Dasar penggunaan ijtihad sebagai alat atau perangkat dalam penyelarasan hukum-hukum
syara’ terdapat di dalam Al-Qur’an Surat Al-Hasyr ayat 2, yang isinya:
Dialah yang mengeluarkan orang-orang kafir di antara ahli kitab dari kampung-kampung
mereka pada saat pengusiran yang pertama. Kamu tidak menyangka, bahwa mereka akan keluar
dan merekapun yakin, bahwa benteng-benteng mereka dapat mempertahankan mereka dari
(siksa) Allah; maka Allah mendatangkan kepada mereka (hukuman) dari arah yang tidak mereka
sangka-sangka. Dan Allah melemparkan ketakutan dalam hati mereka; mereka memusnahkan
rumah-rumah mereka dengan tangan mereka sendiri dan tangan orang-orang mukmin. Maka
ambillah (kejadian itu) untuk menjadi pelajaran, hai orang-orang yang mempunyai wawasan.
(QS.59:2).

C. Syarat-Syarat Berijtihad

Berikut merupakan syarat bagi orang yang hendak melakukan ijtihad menurut para ulama,
antara lain yaitu:

1. Mengetahui nash Al-Qur’an dan Sunnah


2. Mengetahui dan menguasai bahasa Arab
3. Mengetahui soal-soal ijma’
4. Mengetahui ushul fiqih
5. Mengetahui nasikh dan mansukh.
6. Mengetahui ilmu-ilmu penunjang lainnya.

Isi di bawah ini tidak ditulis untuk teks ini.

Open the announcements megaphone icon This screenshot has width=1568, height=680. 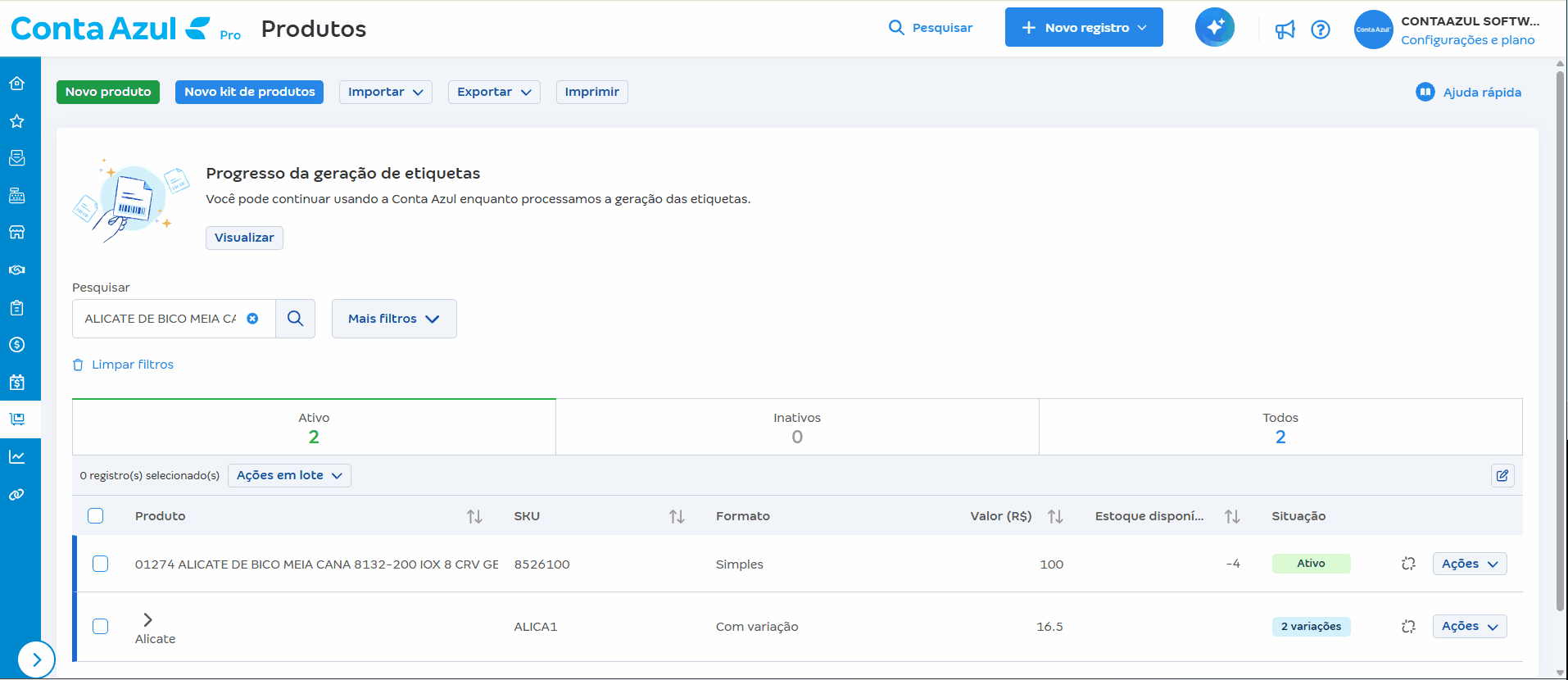[x=1285, y=29]
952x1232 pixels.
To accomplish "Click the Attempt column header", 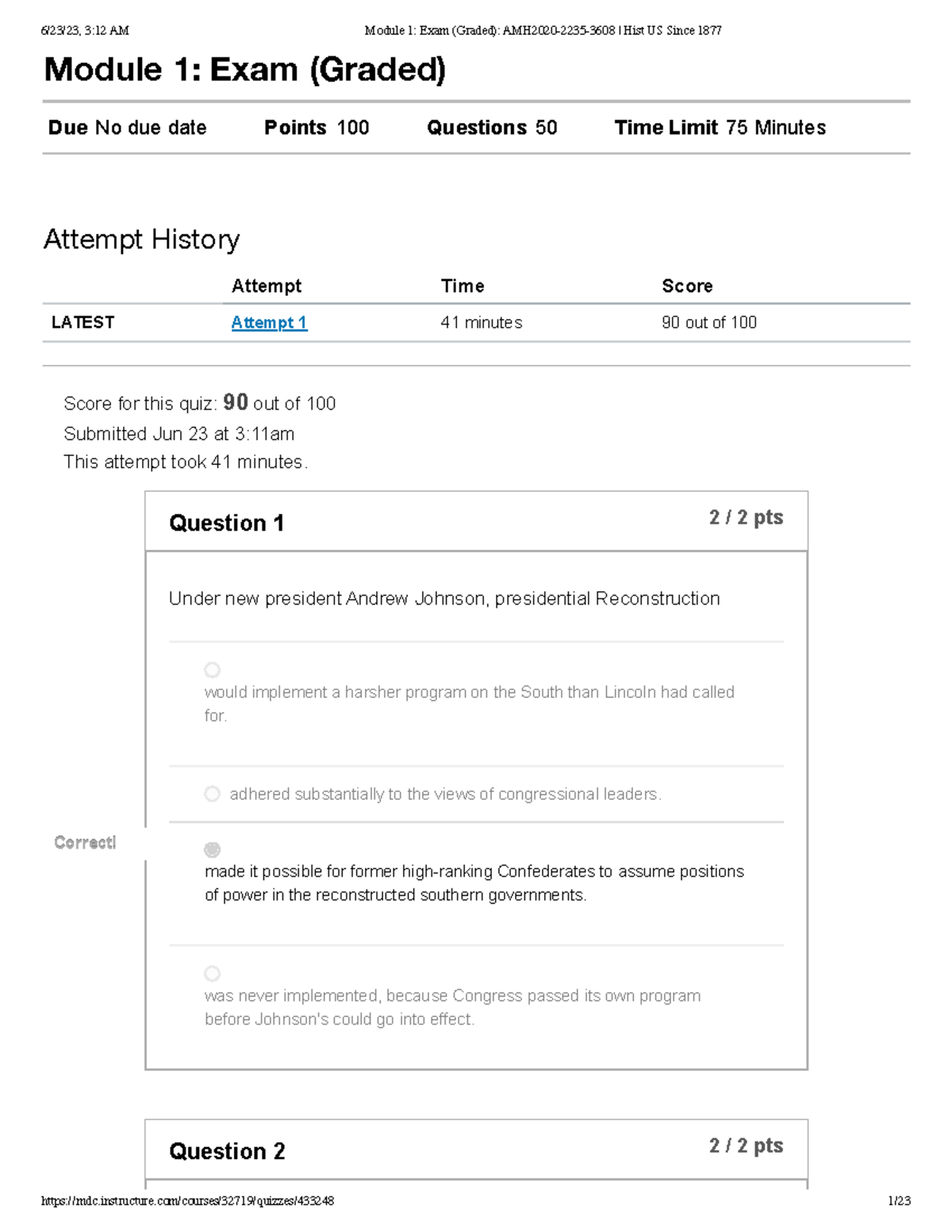I will 267,286.
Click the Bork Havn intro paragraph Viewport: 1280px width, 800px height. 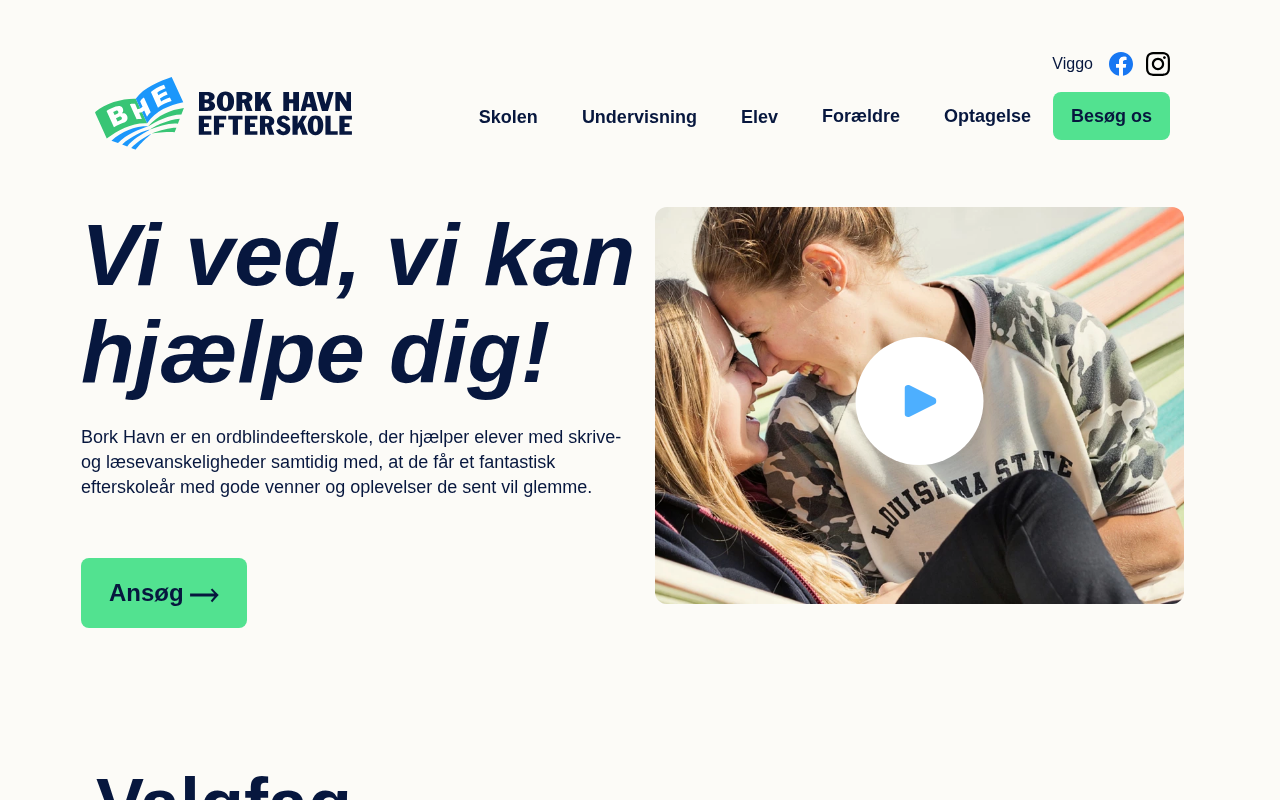click(x=351, y=462)

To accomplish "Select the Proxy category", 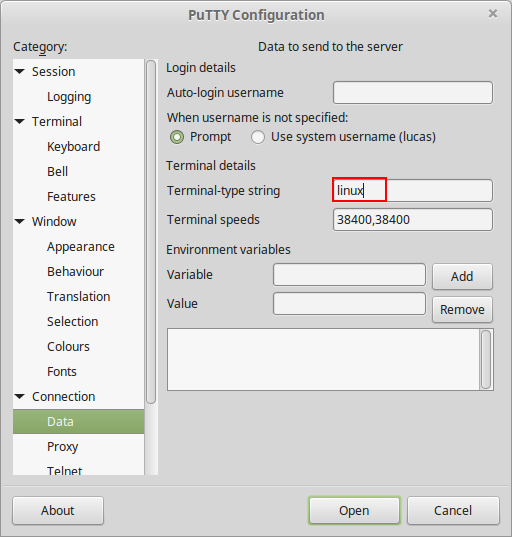I will [63, 447].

Dengan demikian, dapat disimpulkan bahwa sumber ajaran Islam ada tiga yaitu Al-
Qur’an, Sunnah/Hadis, beserta Ijtihad/Rakyu. Menurut Prof. H. Mohammad Daud Ali, ketiganya
merupakan suatu kesatuan yang tidak dapat diubah dengan Al-Qur’an dan Sunnah/Hadis sebagai
sumber utama sedangkan ijtihad/rakyu sebagai sumber tambahan atau pengembangan yang
dihasilkan oleh para mujtahid.

D. Menyikapi hasil Ijtihad/Rakyu

Adanya perbedaan hasil ijtihad dapat disikapi oleh umat Islam yang tidak memiliki
kompetensi untuk melakukan ijtihad sendiri dengan cara sebagai berikut:

1. Ittiba’, yaitu melakukan kajian dari berbagai aspek ijtihad secara komprehensif dari
berbagai hasil ijtihad oleh para mujtahid yang berbeda-beda. Orang yang melakukan
kajian tersebut disebut muttabi’.
2. Taqlid, yaitu mengikuti hasil ijtihad ulama’ mujtahid yang diyakini kekuatannya tanpa
mengkaji lebih lanjut bagi umat Islam yang tidak memiliki kompetensi tersebut.
3. Menghargai hasil ijtihad lain yang tidak diikuti.